■ TEXT EXTRACT:
--- START ---

April 24, 2001

4/24/01 Catawba, VA

57.6 miles

I almost forgot to tell you that included in the $20 tent fee was a huge mosquito population. I ended up making a smoky fire just so I could eat in peace.

Because I had a long day ahead, and because of the heat of the last two days, I decided on an early start. But even leaving at 7:15, I didn't get back to the TransAm route until 8 A.M. A pleasant morning ride.

Stopped in Buchanan for a bit of breakfast, then continued on. It was warm, but there was a little breeze that was welcome.

One thing that struck me today concerned my bike mirror. Before my AT hike, I bought hiking poles, but, before the hike, I thought it was a waste of money. I now know that my hike would have almost been impossible without those poles. The same goes for my rear view mirror. I've ridden for years without one, but got one because it was recommended. It is now so essential, I don't know if I could even tour without one. When you're riding a two-lane with no shoulder and two trucks are approaching from different directions, the mirror tells me when to take my mountain bike "off road."

A must stop for any cyclist should be "Nannie's Market." I stopped just for a few minutes to stretch a bit, when I got talking to Donald (DL for short). Here was one of the happiest young men I've ever met; all smiles, telling jokes, and greeting everyone who came through the door. He said he was from Tennessee, so I asked him how he came to Daleville, VA. "A woman, of course," he said, "and we're getting married on Saturday!" DL showed me some old pictures of both Nannie and the store. I hadn't planned on it, but decided to get some lunch there. While I was finishing my sandwich, DL tells me I might get wet. Startled, I look up and see a black band of clouds ahead. The weather gods are laughing again.

--- END ---

■ DATA:
--- START ---

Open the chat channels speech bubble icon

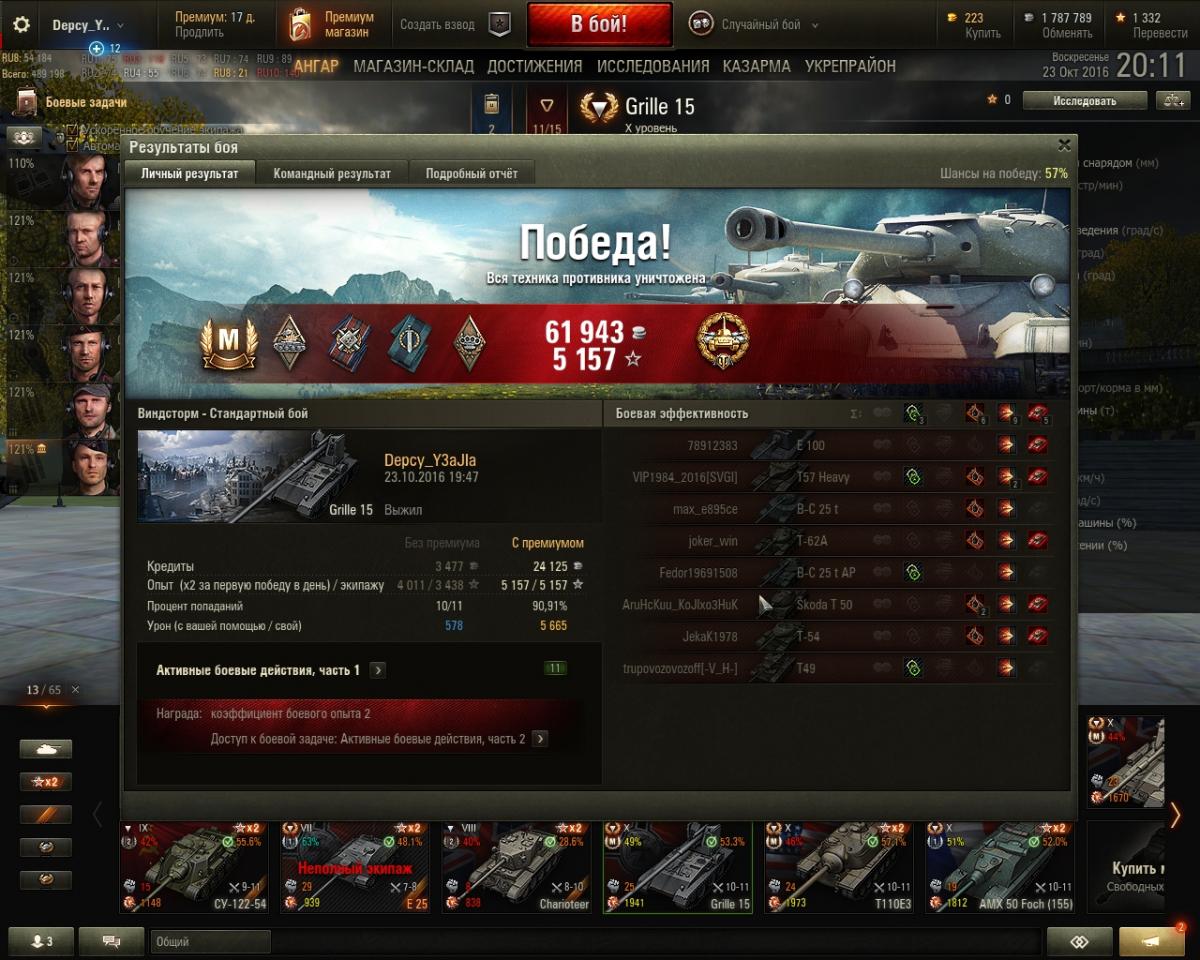[111, 941]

--- END ---

■ SET TASKS:
**1)** In the cycling journal entry, reproduce word for word the part that opens with the words containing "A must stop" and closes with "are laughing again.".
**2)** Translate this sentence from the cycling journal entry into Spanish: "It was warm, but there was a little breeze that was welcome."
**3)** Continue the cycling journal entry from the point where it stops.

■ RESULTS FOR THE EXERCISE:
**1)**
A must stop for any cyclist should be "Nannie's Market." I stopped just for a few minutes to stretch a bit, when I got talking to Donald (DL for short). Here was one of the happiest young men I've ever met; all smiles, telling jokes, and greeting everyone who came through the door. He said he was from Tennessee, so I asked him how he came to Daleville, VA. "A woman, of course," he said, "and we're getting married on Saturday!" DL showed me some old pictures of both Nannie and the store. I hadn't planned on it, but decided to get some lunch there. While I was finishing my sandwich, DL tells me I might get wet. Startled, I look up and see a black band of clouds ahead. The weather gods are laughing again.

**2)** Hacía calor, pero había una pequeña brisa que se agradecía.

**3)**
DL tells me to be careful because the next several miles are full of heavy traffic because of a cement factory and a landfill. But after that, it should be a peaceful ride. What's worse than sharing the road with truckers? Sharing it with them when it's raining! And guess what! After I get past the factory and landfill, the rain stops. Go figure.

The Catawba valley is such an American classic, that I wish I could come back someday to paint on canvas all that is here. Even with the overcast skies, the place looked peaceful.

Two long days in a row were taking their toll on me. I welcomed a rest in Catawba, when I spotted three thruhikers. We compared hiking and biking and such like that. But they needed to get back to the trail, and I needed back on the road.

The Cross Trails B&B finally showed itself at the top of the hill. As I drug the bike up the driveway, Bill Cohen greeted me at the door. Bill and his wife have run this B&B where the Appalachian Trail and the TransAmerican Bicycle Trail cross for the last 6 years. I found Bill when compiling information on Catawba for the Blue Ribbon Route.

The comfort of Cross Trails

After getting me settled in the "Katahdin Room," we went for dinner in nearby Salem. After that, I enjoyed talking to the other guests, a couple from New York, David and Veronica, section hiking the AT.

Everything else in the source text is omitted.